#### Exercise prompt:
All of the records are to be reproduced exactly.
═══ Material provided
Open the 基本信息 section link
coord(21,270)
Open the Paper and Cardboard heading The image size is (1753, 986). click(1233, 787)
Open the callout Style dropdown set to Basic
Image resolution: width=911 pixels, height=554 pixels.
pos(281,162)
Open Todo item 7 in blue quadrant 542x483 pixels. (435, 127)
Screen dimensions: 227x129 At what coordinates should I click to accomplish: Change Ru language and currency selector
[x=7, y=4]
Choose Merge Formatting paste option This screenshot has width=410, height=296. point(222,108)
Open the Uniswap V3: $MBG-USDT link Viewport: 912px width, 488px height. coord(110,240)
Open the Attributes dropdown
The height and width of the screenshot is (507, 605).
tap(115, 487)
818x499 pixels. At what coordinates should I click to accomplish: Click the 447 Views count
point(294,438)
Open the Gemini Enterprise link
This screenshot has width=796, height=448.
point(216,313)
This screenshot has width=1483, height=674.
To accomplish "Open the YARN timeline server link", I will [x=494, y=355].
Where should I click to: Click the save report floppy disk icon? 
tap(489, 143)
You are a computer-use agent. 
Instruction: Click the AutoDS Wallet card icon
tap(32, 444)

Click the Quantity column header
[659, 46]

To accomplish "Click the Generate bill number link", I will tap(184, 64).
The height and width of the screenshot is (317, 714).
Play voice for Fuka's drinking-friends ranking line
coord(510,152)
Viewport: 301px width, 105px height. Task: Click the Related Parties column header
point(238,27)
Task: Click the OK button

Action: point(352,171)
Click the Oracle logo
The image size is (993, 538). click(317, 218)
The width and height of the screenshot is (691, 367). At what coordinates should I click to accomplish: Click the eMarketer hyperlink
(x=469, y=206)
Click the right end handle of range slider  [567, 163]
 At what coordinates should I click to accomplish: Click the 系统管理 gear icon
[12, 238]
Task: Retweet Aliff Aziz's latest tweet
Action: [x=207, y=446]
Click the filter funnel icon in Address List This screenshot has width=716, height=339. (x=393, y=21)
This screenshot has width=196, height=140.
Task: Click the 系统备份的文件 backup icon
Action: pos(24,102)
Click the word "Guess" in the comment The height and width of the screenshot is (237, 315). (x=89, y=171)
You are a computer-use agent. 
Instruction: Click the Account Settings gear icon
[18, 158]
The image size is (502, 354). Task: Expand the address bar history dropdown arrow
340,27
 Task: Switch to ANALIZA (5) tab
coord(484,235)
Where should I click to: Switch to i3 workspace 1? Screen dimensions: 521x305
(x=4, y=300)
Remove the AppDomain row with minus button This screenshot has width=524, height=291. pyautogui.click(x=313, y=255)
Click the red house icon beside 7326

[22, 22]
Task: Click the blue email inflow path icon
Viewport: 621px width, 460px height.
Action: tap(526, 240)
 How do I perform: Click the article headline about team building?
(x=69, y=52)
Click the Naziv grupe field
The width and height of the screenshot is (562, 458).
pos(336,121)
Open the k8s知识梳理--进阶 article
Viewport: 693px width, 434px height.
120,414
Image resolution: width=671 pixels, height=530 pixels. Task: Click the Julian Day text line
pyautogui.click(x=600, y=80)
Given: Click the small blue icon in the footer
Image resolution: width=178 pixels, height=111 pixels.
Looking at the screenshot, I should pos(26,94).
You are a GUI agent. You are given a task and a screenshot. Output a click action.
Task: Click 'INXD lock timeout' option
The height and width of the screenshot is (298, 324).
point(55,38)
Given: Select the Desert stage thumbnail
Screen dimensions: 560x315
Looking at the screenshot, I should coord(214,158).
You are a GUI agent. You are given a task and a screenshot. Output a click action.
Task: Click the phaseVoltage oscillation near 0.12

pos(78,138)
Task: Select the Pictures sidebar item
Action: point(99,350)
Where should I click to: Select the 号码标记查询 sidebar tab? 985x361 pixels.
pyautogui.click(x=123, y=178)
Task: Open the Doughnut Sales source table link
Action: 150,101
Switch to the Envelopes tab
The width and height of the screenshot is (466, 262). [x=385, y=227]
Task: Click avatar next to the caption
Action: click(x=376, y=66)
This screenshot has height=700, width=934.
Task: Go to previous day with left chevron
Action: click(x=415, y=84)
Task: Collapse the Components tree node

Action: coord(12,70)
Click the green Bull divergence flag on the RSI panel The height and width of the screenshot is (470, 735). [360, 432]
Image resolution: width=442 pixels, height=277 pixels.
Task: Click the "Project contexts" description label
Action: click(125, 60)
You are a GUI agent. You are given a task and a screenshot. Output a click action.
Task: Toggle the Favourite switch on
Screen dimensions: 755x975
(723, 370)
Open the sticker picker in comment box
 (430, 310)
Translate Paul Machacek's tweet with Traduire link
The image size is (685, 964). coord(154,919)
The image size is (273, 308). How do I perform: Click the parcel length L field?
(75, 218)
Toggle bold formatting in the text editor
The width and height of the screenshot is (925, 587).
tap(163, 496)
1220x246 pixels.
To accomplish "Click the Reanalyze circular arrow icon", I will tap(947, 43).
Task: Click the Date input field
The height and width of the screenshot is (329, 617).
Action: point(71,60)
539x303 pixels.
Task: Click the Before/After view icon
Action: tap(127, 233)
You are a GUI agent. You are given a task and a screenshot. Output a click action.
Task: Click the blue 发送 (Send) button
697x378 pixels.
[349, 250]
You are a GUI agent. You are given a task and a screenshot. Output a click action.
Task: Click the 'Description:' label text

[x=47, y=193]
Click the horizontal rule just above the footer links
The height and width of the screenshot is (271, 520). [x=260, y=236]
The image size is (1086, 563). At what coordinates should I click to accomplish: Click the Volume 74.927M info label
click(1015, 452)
══════
#### Problem solution:
Open the 基本信息 section link
coord(21,270)
Open the Paper and Cardboard heading The image size is (1753, 986). click(1233, 787)
Open the callout Style dropdown set to Basic
Image resolution: width=911 pixels, height=554 pixels.
pos(281,162)
Open Todo item 7 in blue quadrant 542x483 pixels. (435, 127)
Screen dimensions: 227x129 At what coordinates should I click to accomplish: Change Ru language and currency selector
[x=7, y=4]
Choose Merge Formatting paste option This screenshot has width=410, height=296. point(222,108)
Open the Uniswap V3: $MBG-USDT link Viewport: 912px width, 488px height. coord(110,240)
Open the Attributes dropdown
The height and width of the screenshot is (507, 605).
tap(115, 487)
818x499 pixels. At what coordinates should I click to accomplish: Click the 447 Views count
point(294,438)
Open the Gemini Enterprise link
This screenshot has width=796, height=448.
point(216,313)
This screenshot has width=1483, height=674.
To accomplish "Open the YARN timeline server link", I will [x=494, y=355].
Where should I click to: Click the save report floppy disk icon? 
tap(489, 143)
You are a computer-use agent. 
Instruction: Click the AutoDS Wallet card icon
tap(32, 444)

Click the Quantity column header
[659, 46]

To accomplish "Click the Generate bill number link", I will tap(184, 64).
The height and width of the screenshot is (317, 714).
Play voice for Fuka's drinking-friends ranking line
coord(510,152)
Viewport: 301px width, 105px height. Task: Click the Related Parties column header
point(238,27)
Task: Click the OK button

Action: point(352,171)
Click the Oracle logo
The image size is (993, 538). click(317, 218)
The width and height of the screenshot is (691, 367). At what coordinates should I click to accomplish: Click the eMarketer hyperlink
(x=469, y=206)
Click the right end handle of range slider  [567, 163]
 At what coordinates should I click to accomplish: Click the 系统管理 gear icon
[12, 238]
Task: Retweet Aliff Aziz's latest tweet
Action: [x=207, y=446]
Click the filter funnel icon in Address List This screenshot has width=716, height=339. (x=393, y=21)
This screenshot has width=196, height=140.
Task: Click the 系统备份的文件 backup icon
Action: pos(24,102)
Click the word "Guess" in the comment The height and width of the screenshot is (237, 315). (x=89, y=171)
You are a computer-use agent. 
Instruction: Click the Account Settings gear icon
[18, 158]
The image size is (502, 354). Task: Expand the address bar history dropdown arrow
340,27
 Task: Switch to ANALIZA (5) tab
coord(484,235)
Where should I click to: Switch to i3 workspace 1? Screen dimensions: 521x305
(x=4, y=300)
Remove the AppDomain row with minus button This screenshot has width=524, height=291. pyautogui.click(x=313, y=255)
Click the red house icon beside 7326

[22, 22]
Task: Click the blue email inflow path icon
Viewport: 621px width, 460px height.
Action: tap(526, 240)
 How do I perform: Click the article headline about team building?
(x=69, y=52)
Click the Naziv grupe field
The width and height of the screenshot is (562, 458).
pos(336,121)
Open the k8s知识梳理--进阶 article
Viewport: 693px width, 434px height.
120,414
Image resolution: width=671 pixels, height=530 pixels. Task: Click the Julian Day text line
pyautogui.click(x=600, y=80)
Given: Click the small blue icon in the footer
Image resolution: width=178 pixels, height=111 pixels.
Looking at the screenshot, I should pos(26,94).
You are a GUI agent. You are given a task and a screenshot. Output a click action.
Task: Click 'INXD lock timeout' option
The height and width of the screenshot is (298, 324).
point(55,38)
Given: Select the Desert stage thumbnail
Screen dimensions: 560x315
Looking at the screenshot, I should coord(214,158).
You are a GUI agent. You are given a task and a screenshot. Output a click action.
Task: Click the phaseVoltage oscillation near 0.12

pos(78,138)
Task: Select the Pictures sidebar item
Action: point(99,350)
Where should I click to: Select the 号码标记查询 sidebar tab? 985x361 pixels.
pyautogui.click(x=123, y=178)
Task: Open the Doughnut Sales source table link
Action: 150,101
Switch to the Envelopes tab
The width and height of the screenshot is (466, 262). [x=385, y=227]
Task: Click avatar next to the caption
Action: click(x=376, y=66)
This screenshot has height=700, width=934.
Task: Go to previous day with left chevron
Action: click(x=415, y=84)
Task: Collapse the Components tree node

Action: coord(12,70)
Click the green Bull divergence flag on the RSI panel The height and width of the screenshot is (470, 735). [360, 432]
Image resolution: width=442 pixels, height=277 pixels.
Task: Click the "Project contexts" description label
Action: click(125, 60)
You are a GUI agent. You are given a task and a screenshot. Output a click action.
Task: Toggle the Favourite switch on
Screen dimensions: 755x975
(723, 370)
Open the sticker picker in comment box
 (430, 310)
Translate Paul Machacek's tweet with Traduire link
The image size is (685, 964). coord(154,919)
The image size is (273, 308). How do I perform: Click the parcel length L field?
(75, 218)
Toggle bold formatting in the text editor
The width and height of the screenshot is (925, 587).
tap(163, 496)
1220x246 pixels.
To accomplish "Click the Reanalyze circular arrow icon", I will tap(947, 43).
Task: Click the Date input field
The height and width of the screenshot is (329, 617).
Action: point(71,60)
539x303 pixels.
Task: Click the Before/After view icon
Action: tap(127, 233)
You are a GUI agent. You are given a task and a screenshot. Output a click action.
Task: Click the blue 发送 (Send) button
697x378 pixels.
[349, 250]
You are a GUI agent. You are given a task and a screenshot. Output a click action.
Task: Click the 'Description:' label text

[x=47, y=193]
Click the horizontal rule just above the footer links
The height and width of the screenshot is (271, 520). [x=260, y=236]
The image size is (1086, 563). At what coordinates should I click to accomplish: Click the Volume 74.927M info label
click(1015, 452)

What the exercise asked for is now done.